> [WHAT TO WORK ON]
1/ Rewrite the duodenal tumour text beginning at the words "Local excision –" and stopping after "of the surgeon.", with "pancreatoduodenectomy" replaced by "Whipple procedure".
2/ According to the duodenal tumour text, in what year was imatinib mesylate introduced into clinical practice?

> [TEXT PASSAGE]
● ● ● ●

Local excision – ampullary resection – performed by a longitudinal duodenotomy, is indicated very selectively, primarily for benign tumours or for patients in whom a pancreatoduodenectomy is considered too risky. In most patients with adenocarcinoma of the papilla of Vater, pancreatoduodenectomy is indicated.

However, the selected approach and type of procedure depends on the preoperatively determined extent of tumorous changes, on the patient’s overall health condition, on the evaluation by the multidisciplinary team, and on the decision of the surgeon.        

2 – Mesenchymal tumours

As mesenchymal tumours occurring in the small bowel, GISTs are more commonly seen in females than in males.  Out of the overall incidence in the GIT, the duodenum is affected in about of 5% [9]. GIST tumour cells arise from interstitial cells of Cajal, and are localized in the area between the circular and longitudinal muscle layers of the GIT wall and may present with bleeding or obstruction after a long asymptomatic period. Mitotic index and tumour size are the main criteria for tumour classification into prognostic group defining biological behaviour. Duodenal GIST is much stricter assessment than in GISTs of the stomach due to a higher probability of progression [14].

Currently, no unequivocal criterion exists, which could exclude the possibility of malignant behaviour of this tumour. Diagnosing a duodenal GIST is very difficult, not only because of problematic collection of a relevant bioptic sample during endoscopy, but also during evaluation of the CT or MRI scan. The scan often shows an undefined hypervascular structure, which if it is large may include a cystic or necrotic component. And thus often only a suspicion of GIST is pronounced based on the imaging findings. Cytological examination of tissue collected during endosonography by fine needle aspiration provides the correct diagnosis in up to 80% (cited according to [14]).

A breakthrough in GIST therapy was the introduction of imatinib mesylate (Gleevec) into clinical practice in 2002 as a competitive inhibitor of the KIT receptor responsible for cell proliferation (cited according to [12]). Subsequently, 10 years later it became possible to use regorafenib in patients in which therapy with imatinib and sunitinib failed [13]. Despite this success, surgical tumour removal remains justifiable (Fig. 7,8).

● ● ● ●

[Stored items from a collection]
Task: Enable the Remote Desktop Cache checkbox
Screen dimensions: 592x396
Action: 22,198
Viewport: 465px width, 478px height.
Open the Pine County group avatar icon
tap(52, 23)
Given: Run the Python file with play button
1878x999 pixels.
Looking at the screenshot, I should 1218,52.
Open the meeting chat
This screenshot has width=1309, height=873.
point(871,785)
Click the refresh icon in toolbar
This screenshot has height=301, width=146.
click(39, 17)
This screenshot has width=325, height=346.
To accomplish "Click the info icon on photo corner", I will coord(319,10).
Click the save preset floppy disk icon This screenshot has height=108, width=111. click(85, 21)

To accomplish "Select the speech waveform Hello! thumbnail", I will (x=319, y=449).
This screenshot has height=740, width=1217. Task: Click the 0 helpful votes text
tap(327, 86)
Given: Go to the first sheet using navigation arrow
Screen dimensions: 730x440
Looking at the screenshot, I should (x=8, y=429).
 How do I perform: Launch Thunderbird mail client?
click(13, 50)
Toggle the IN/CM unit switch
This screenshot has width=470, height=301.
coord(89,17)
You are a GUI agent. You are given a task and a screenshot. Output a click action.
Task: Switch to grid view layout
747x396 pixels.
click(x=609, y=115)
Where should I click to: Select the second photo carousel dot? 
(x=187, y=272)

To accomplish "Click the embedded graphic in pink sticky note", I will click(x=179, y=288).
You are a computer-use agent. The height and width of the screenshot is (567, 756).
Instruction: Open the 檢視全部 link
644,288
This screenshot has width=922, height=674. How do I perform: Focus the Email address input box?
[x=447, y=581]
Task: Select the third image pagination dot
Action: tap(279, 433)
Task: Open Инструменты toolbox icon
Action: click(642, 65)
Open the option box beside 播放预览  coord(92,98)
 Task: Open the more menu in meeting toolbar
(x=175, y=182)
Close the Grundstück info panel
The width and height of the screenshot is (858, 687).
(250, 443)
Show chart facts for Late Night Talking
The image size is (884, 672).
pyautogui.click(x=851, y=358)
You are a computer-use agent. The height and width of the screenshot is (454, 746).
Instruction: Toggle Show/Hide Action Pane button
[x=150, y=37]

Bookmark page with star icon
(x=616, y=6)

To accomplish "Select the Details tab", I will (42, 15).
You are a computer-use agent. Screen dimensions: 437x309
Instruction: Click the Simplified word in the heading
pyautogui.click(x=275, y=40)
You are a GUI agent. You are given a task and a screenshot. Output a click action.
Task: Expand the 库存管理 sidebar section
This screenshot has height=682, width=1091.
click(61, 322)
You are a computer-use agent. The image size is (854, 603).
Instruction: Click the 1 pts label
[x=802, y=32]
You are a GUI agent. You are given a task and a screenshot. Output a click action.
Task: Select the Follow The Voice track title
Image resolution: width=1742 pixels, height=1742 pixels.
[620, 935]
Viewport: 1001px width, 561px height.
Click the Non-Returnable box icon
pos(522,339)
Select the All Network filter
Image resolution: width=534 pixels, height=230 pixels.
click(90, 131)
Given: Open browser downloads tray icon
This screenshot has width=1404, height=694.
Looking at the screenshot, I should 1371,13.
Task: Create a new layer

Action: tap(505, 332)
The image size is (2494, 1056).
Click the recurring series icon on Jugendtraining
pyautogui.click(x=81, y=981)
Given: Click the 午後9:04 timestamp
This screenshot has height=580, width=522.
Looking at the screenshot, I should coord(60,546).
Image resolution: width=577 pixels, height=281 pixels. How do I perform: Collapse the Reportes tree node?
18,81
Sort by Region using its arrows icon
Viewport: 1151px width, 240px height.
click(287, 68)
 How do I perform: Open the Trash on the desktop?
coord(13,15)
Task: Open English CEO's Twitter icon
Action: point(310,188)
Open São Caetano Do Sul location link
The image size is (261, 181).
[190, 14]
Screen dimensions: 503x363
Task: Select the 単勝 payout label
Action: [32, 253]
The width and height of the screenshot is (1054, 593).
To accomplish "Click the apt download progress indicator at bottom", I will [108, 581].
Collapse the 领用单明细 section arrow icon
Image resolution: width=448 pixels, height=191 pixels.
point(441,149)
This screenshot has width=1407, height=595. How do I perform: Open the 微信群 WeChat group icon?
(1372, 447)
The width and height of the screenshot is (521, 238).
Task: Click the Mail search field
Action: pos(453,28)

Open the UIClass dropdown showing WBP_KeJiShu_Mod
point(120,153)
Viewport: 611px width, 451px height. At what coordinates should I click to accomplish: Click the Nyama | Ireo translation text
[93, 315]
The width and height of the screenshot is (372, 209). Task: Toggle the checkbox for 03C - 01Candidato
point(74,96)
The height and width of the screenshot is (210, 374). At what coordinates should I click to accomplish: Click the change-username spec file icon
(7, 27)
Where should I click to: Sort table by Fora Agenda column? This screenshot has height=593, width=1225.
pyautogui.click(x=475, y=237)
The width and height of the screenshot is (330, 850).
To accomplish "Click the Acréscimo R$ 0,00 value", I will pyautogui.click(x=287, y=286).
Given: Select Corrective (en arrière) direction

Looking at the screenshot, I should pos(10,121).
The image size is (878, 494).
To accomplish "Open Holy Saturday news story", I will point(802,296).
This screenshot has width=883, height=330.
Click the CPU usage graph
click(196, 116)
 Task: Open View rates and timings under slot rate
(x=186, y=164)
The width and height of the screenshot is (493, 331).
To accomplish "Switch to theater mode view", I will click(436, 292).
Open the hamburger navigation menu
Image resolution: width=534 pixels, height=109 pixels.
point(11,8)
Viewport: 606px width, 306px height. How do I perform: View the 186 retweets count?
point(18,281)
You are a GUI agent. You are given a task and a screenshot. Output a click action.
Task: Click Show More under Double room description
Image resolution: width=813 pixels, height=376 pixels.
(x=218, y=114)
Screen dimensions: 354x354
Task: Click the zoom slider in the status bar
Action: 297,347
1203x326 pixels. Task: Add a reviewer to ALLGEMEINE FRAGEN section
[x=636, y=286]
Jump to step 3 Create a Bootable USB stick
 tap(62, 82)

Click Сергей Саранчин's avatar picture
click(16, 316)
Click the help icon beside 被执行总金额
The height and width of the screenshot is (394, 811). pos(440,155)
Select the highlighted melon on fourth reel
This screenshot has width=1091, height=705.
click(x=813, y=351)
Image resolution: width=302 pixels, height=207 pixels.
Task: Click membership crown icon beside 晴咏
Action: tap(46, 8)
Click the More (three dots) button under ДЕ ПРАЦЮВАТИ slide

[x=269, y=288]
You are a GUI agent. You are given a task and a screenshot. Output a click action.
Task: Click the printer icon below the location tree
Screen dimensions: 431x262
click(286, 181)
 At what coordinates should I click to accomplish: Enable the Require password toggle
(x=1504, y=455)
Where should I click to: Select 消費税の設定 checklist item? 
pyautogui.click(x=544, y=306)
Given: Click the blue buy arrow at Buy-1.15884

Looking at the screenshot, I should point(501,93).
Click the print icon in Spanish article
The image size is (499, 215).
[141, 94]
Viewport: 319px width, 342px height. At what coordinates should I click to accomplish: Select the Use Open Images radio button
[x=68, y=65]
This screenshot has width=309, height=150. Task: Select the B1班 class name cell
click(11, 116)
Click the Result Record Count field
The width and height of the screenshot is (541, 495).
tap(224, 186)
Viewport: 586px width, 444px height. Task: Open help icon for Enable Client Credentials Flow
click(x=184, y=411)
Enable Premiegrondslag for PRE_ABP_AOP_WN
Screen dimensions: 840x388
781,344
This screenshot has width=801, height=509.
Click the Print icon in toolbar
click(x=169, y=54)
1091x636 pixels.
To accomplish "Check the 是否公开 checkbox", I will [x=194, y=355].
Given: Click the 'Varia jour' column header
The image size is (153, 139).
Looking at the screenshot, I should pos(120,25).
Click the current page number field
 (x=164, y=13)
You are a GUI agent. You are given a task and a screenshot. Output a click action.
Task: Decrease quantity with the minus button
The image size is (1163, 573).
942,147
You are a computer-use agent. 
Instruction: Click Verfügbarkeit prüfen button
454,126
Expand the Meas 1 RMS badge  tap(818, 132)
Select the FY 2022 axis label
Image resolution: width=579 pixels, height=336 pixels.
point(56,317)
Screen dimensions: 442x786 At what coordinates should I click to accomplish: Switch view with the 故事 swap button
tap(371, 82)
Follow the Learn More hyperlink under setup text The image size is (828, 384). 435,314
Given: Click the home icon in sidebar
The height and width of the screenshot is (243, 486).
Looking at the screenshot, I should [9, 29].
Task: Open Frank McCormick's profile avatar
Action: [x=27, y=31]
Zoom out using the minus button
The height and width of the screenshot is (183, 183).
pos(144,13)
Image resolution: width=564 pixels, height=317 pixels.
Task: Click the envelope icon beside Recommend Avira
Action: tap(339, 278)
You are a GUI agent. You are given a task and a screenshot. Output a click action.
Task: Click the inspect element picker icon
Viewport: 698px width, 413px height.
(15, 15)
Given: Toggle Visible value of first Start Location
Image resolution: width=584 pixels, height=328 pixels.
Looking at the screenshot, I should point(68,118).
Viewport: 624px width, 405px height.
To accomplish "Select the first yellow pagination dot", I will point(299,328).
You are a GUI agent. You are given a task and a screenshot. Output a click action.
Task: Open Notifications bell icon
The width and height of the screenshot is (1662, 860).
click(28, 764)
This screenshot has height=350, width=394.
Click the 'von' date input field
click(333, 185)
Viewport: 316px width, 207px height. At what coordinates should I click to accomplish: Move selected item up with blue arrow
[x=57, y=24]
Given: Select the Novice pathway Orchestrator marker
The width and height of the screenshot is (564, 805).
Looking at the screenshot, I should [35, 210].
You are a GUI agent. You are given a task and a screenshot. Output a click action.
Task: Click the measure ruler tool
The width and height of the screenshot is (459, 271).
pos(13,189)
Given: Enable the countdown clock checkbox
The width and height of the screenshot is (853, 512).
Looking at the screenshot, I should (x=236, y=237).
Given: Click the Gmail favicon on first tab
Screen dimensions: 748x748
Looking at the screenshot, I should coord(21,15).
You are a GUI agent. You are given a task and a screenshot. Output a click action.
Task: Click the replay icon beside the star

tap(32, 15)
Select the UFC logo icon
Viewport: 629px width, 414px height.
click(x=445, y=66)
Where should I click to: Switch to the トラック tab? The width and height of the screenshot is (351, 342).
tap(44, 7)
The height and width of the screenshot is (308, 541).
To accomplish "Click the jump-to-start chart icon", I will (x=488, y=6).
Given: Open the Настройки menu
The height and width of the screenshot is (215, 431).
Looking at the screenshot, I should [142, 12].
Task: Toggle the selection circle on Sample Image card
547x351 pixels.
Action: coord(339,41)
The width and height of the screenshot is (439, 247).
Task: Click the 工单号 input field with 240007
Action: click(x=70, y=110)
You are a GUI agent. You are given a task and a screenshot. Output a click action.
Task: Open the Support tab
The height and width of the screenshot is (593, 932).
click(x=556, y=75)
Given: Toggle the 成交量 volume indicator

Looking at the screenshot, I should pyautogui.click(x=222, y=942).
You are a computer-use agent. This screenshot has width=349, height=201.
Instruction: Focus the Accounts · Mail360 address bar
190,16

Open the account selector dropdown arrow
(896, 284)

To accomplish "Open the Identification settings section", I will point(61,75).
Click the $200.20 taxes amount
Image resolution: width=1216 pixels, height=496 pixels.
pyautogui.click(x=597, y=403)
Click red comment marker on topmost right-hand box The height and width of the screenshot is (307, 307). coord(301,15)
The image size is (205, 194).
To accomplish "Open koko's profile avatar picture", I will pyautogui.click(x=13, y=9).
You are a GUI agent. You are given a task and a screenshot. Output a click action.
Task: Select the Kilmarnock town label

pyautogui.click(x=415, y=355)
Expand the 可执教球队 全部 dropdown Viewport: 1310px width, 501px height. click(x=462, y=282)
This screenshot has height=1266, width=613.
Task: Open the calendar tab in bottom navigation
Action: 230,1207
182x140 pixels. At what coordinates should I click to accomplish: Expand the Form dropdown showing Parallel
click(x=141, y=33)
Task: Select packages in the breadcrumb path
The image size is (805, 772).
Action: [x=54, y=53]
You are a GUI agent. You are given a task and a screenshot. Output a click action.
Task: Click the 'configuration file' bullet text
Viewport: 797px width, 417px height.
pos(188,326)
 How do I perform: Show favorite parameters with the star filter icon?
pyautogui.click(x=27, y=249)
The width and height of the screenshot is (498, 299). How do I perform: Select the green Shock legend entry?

● ● ● ●

> [WRITTEN RESPONSES]
1/
Local excision – ampullary resection – performed by a longitudinal duodenotomy, is indicated very selectively, primarily for benign tumours or for patients in whom a Whipple procedure is considered too risky. In most patients with adenocarcinoma of the papilla of Vater, Whipple procedure is indicated.

However, the selected approach and type of procedure depends on the preoperatively determined extent of tumorous changes, on the patient’s overall health condition, on the evaluation by the multidisciplinary team, and on the decision of the surgeon.

2/ 2002